KV Cache Manager (kernels/kv_cache.py)
1. Concept: Paged Attention
In a standard implementation, KV Cache is a huge contiguous tensor [MAX_SEQ_LEN, HEADS, DIM]. This wastes memory because most prompts are shorter than MAX_SEQ_LEN.
Paged Attention breaks this tensor into small fixed-size blocks (e.g., size 16).

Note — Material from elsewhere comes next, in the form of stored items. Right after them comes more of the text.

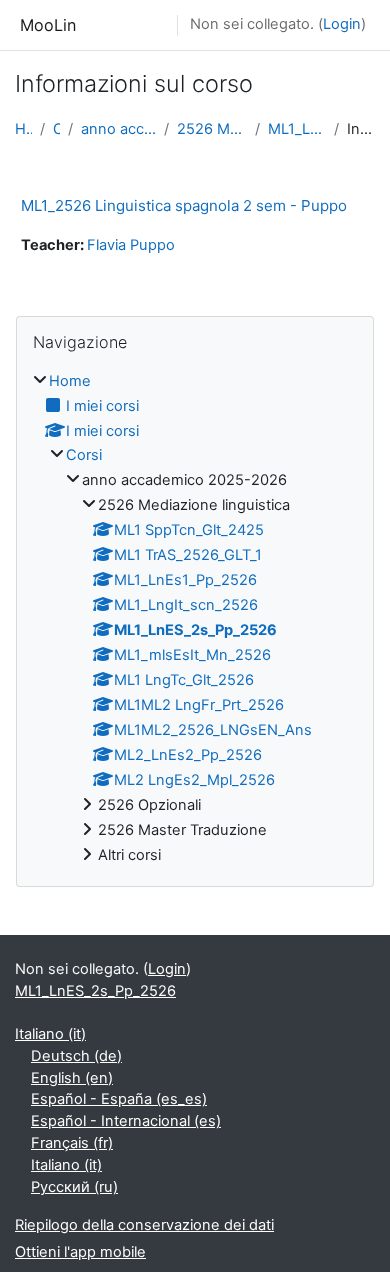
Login (342, 24)
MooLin (48, 25)
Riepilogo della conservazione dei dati (144, 1225)
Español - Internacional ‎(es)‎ (126, 1121)
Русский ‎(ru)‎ (74, 1187)
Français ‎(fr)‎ (72, 1143)
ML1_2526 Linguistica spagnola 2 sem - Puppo (184, 205)
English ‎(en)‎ (72, 1078)
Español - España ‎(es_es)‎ (119, 1099)
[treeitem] (195, 619)
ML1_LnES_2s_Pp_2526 (297, 129)
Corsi (56, 129)
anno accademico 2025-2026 (118, 129)
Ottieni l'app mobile (80, 1252)
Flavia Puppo (131, 245)
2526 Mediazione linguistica (212, 129)
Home (23, 129)
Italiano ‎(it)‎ (50, 1034)
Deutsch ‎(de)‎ (76, 1056)
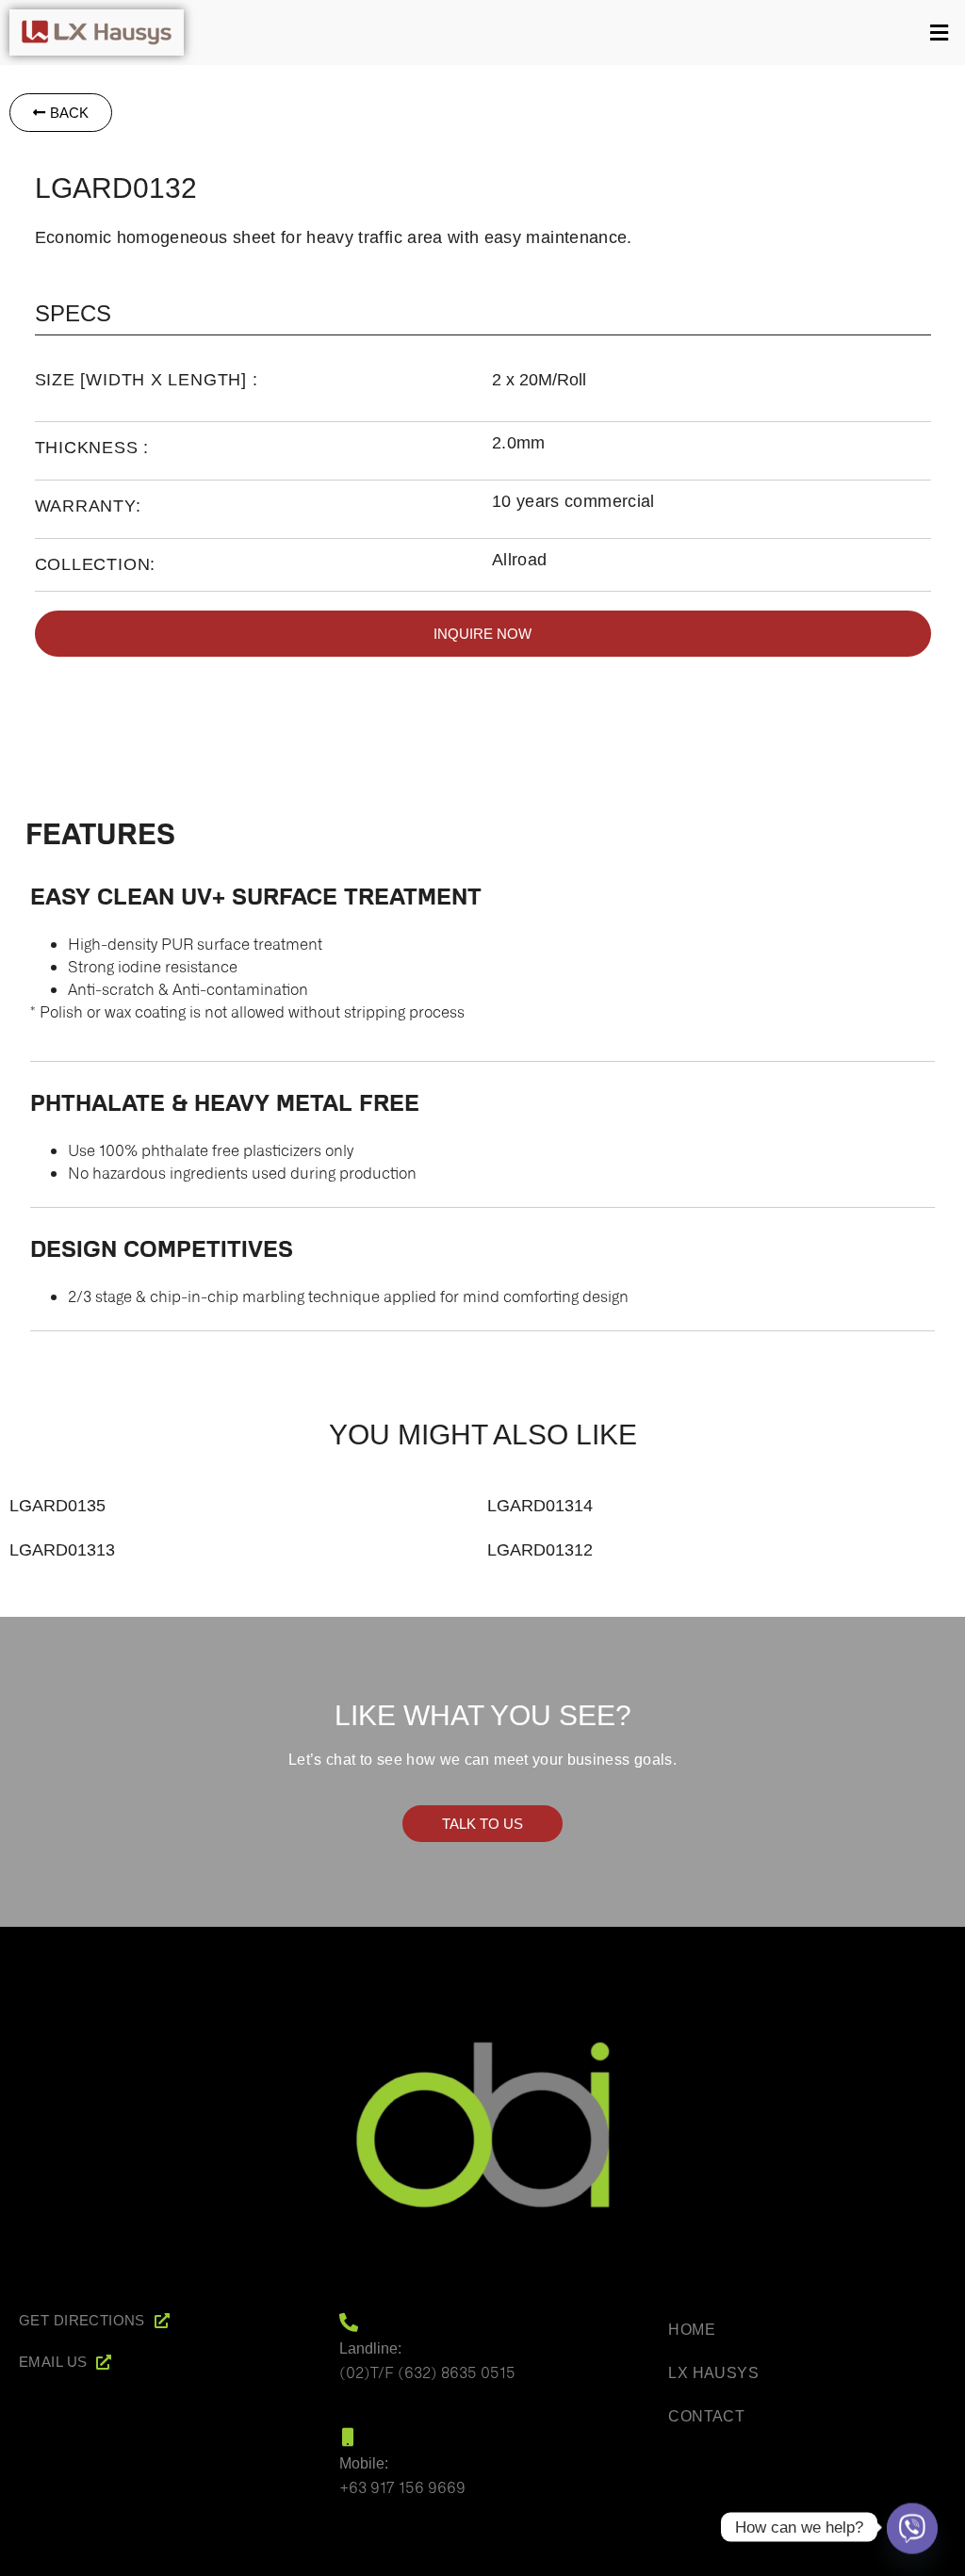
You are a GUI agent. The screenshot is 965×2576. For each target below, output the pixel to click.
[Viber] (912, 2527)
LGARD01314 (540, 1505)
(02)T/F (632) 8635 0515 (427, 2371)
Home (691, 2330)
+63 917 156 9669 (402, 2486)
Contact (706, 2416)
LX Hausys (713, 2373)
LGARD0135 (57, 1505)
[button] (579, 32)
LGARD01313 (62, 1550)
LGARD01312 (540, 1550)
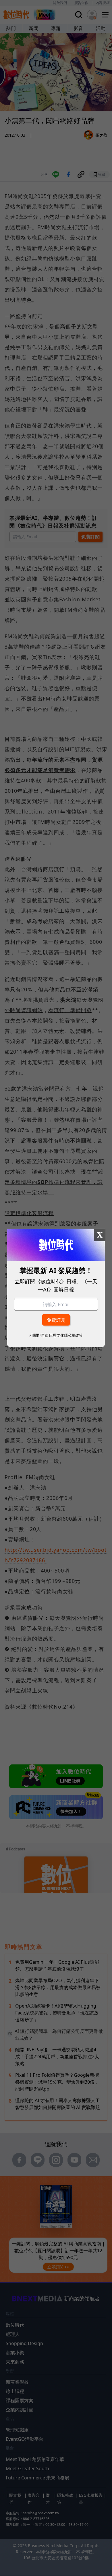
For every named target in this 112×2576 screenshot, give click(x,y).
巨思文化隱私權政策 (66, 1335)
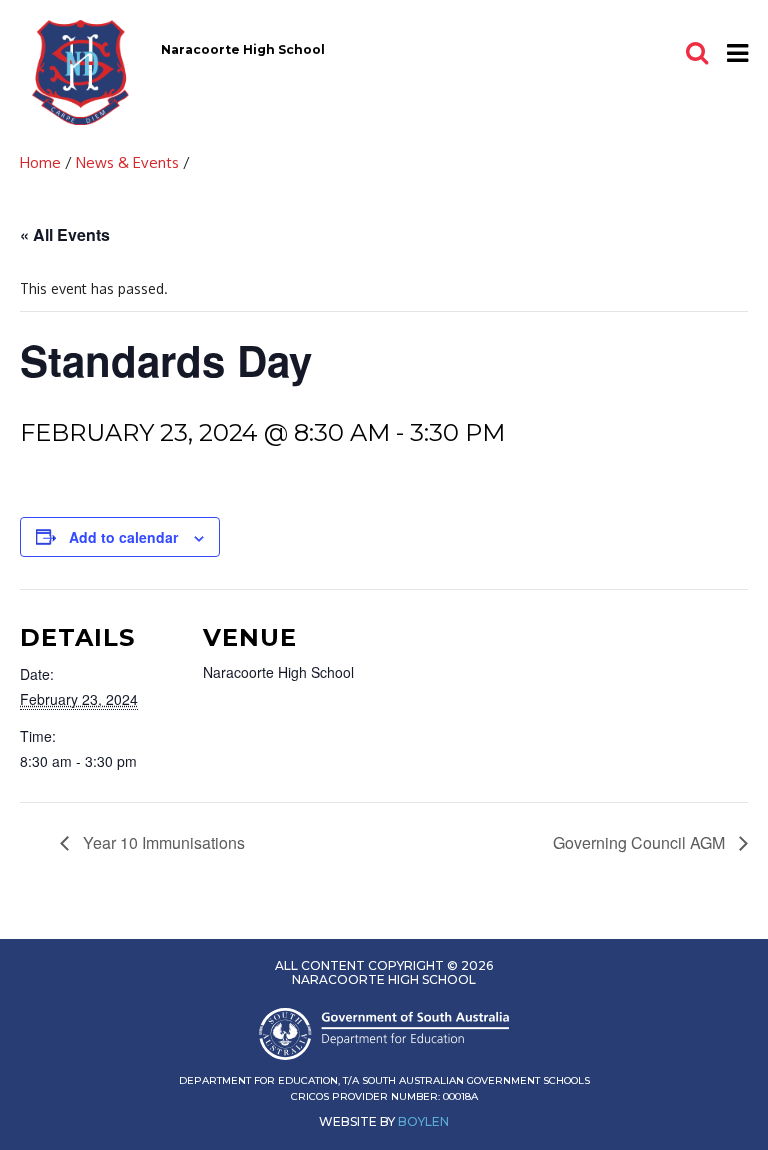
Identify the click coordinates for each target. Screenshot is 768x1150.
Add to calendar (123, 537)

- Physical Memory: A big pool of blocks
[NUM_BLOCKS, 16, HEADS, DIM]. - Logical Memory: For each request, we just keep a list of block indices
[0, 5, 12].
Your job is to write the Allocator (like malloc in C).
2. Implementation Guide
Open src/kernels/kv_cache.py.
Step 1: Initialization
We need to track which blocks are free and which are used.
Task: In __init__:
- Create a list
self.free_blocks. Initially, it should contain all integers from0tonum_blocks - 1. - Create a dictionary
self.block_tables. This will maprequest_id -> List[int](the list of blocks owned by that request).
# Hint
self.free_blocks = list(range(num_blocks))
Step 2: The allocate_blocks Method
When a request comes in (or generates new tokens), it needs memory.
Signature:
def allocate_blocks(self, request_id: str, num_tokens: int) -> List[int]:
Algorithm:
- Calculate how many blocks are needed.
- $N_{blocks} = \lceil num_tokens / block_size \rceil$
- Check if we have enough
free_blocks.- If
len(free_blocks) < needed, raise an Error (or handle OOM).
- If
- Pop the blocks from
free_blocks. - Assign them to
self.block_tables[request_id]. - Return the list of allocated block indices.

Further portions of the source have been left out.